The Artist as a Bridge Between Worlds
- Sisonke Papu
- 7 days ago
- 2 min read
Before I understood my work through the language of healing or cosmology, I understood it through creativity.
Music, sound, and artistic expression were simply ways of making sense of the world. Creativity was a place where emotion, imagination, and curiosity could move freely. Only later did I begin to recognize that creativity was also a form of listening.
Listening to oneself.
Listening to others.
Listening to the subtle movements of life that are often invisible.
In reflecting on this journey during an interview, I described creativity in a way that continues to guide my work:
“Creativity is a space of listening. It is a way of receiving information and allowing it to move through whatever medium is available.”
In many indigenous traditions, the roles of artist, healer, and storyteller are not sharply divided. Creativity is part of a larger cultural ecology. Through music, movement, and story, communities remember who they are.
This understanding changed the way I approached sound.

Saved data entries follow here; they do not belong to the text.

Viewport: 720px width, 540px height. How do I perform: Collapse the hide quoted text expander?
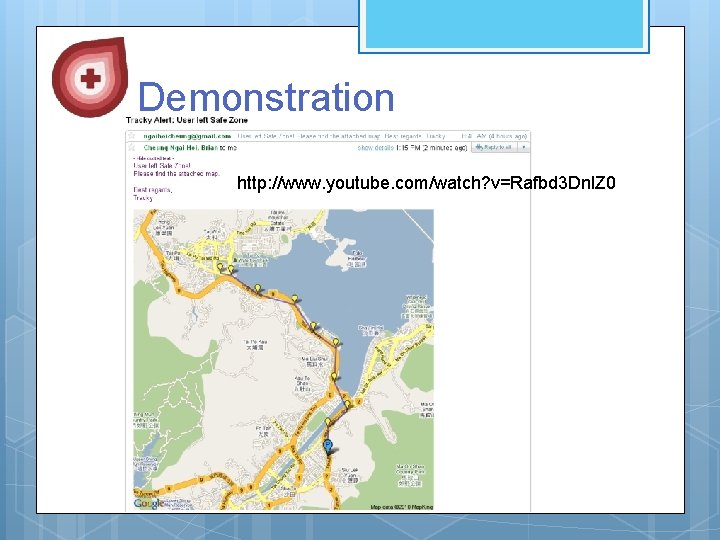pyautogui.click(x=153, y=158)
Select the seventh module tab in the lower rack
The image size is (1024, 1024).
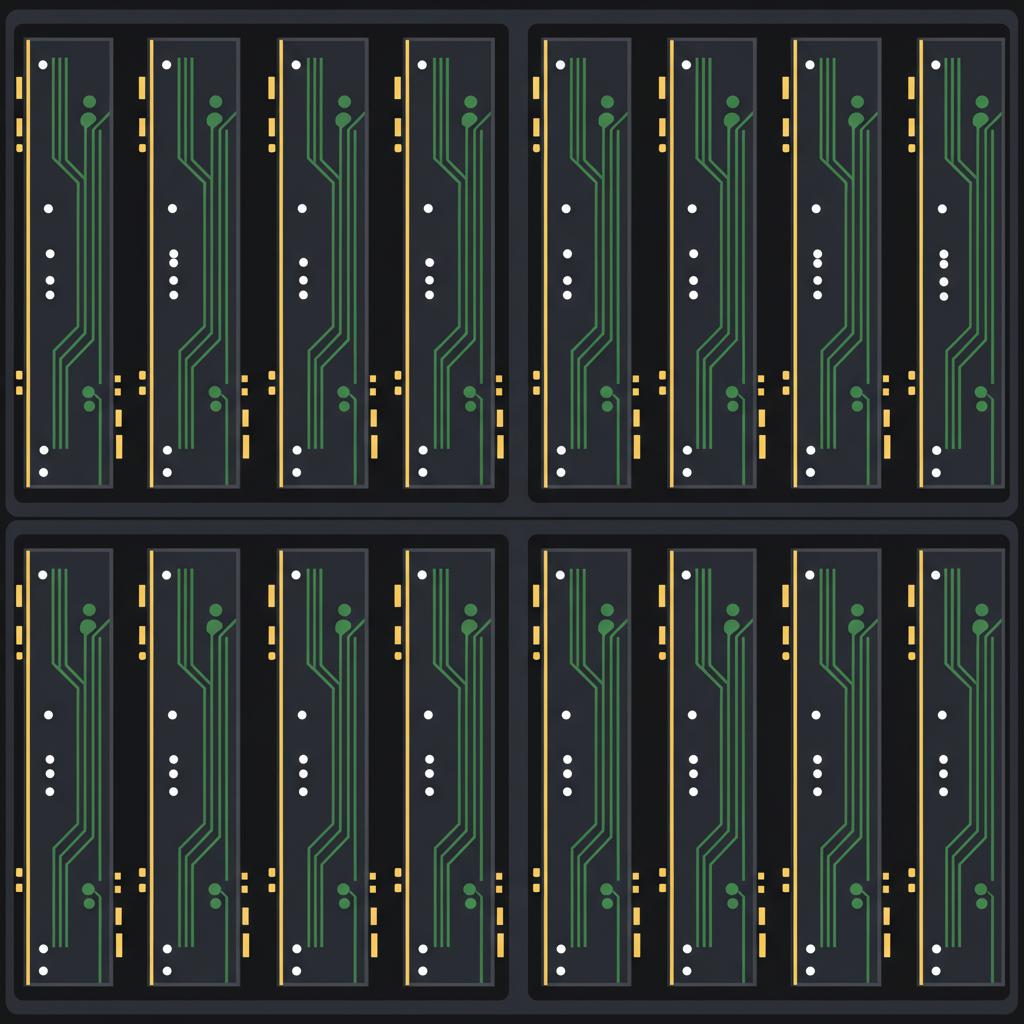(832, 770)
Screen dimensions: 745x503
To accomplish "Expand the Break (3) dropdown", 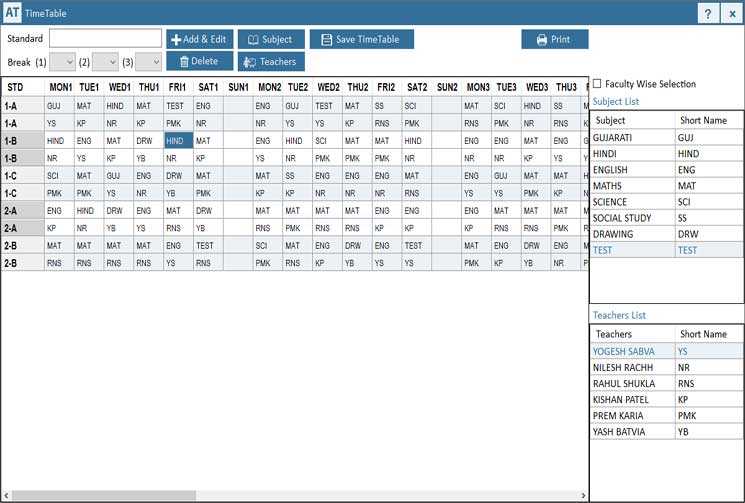I will pos(148,62).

Instead of thinking about music only as performance, I began to experience it as a form of translation. Sound translates experience into vibration. It allows emotions, memories, and states of being to move through the body in ways that language sometimes cannot.
Certain instruments carry this capacity very strongly.
The uhadi bow, for example, produces a sound that feels almost conversational with the body. When its tones resonate, many people describe a sensation of being gently called inward, as though something ancient is speaking.
The mbira carries a similar quality. Its cyclical patterns create a field of sound that reorganizes attention. Listening deepens. Time begins to slow.
These instruments carry memory.
They hold stories of landscapes, communities, and ceremonies that have unfolded across generations. When we play them, we are not simply producing music. We are participating in a lineage of vibration.
During the interview I expressed this in a way that still feels true to me:
“Sound reminds us of where we come from.”
This is why I often think of the artist as a bridge between worlds.
Through creativity we help make visible what is often invisible. We help people feel again, remember again, and reconnect with dimensions of life that modern culture sometimes forgets.
In a fast-moving world, creativity becomes a place of restoration. It invites us to slow down, listen deeply, and rediscover the intelligence moving quietly through our lives.
For me, this is where art, healing, and cosmology meet.
They are all ways of remembering how deeply we belong to this living world.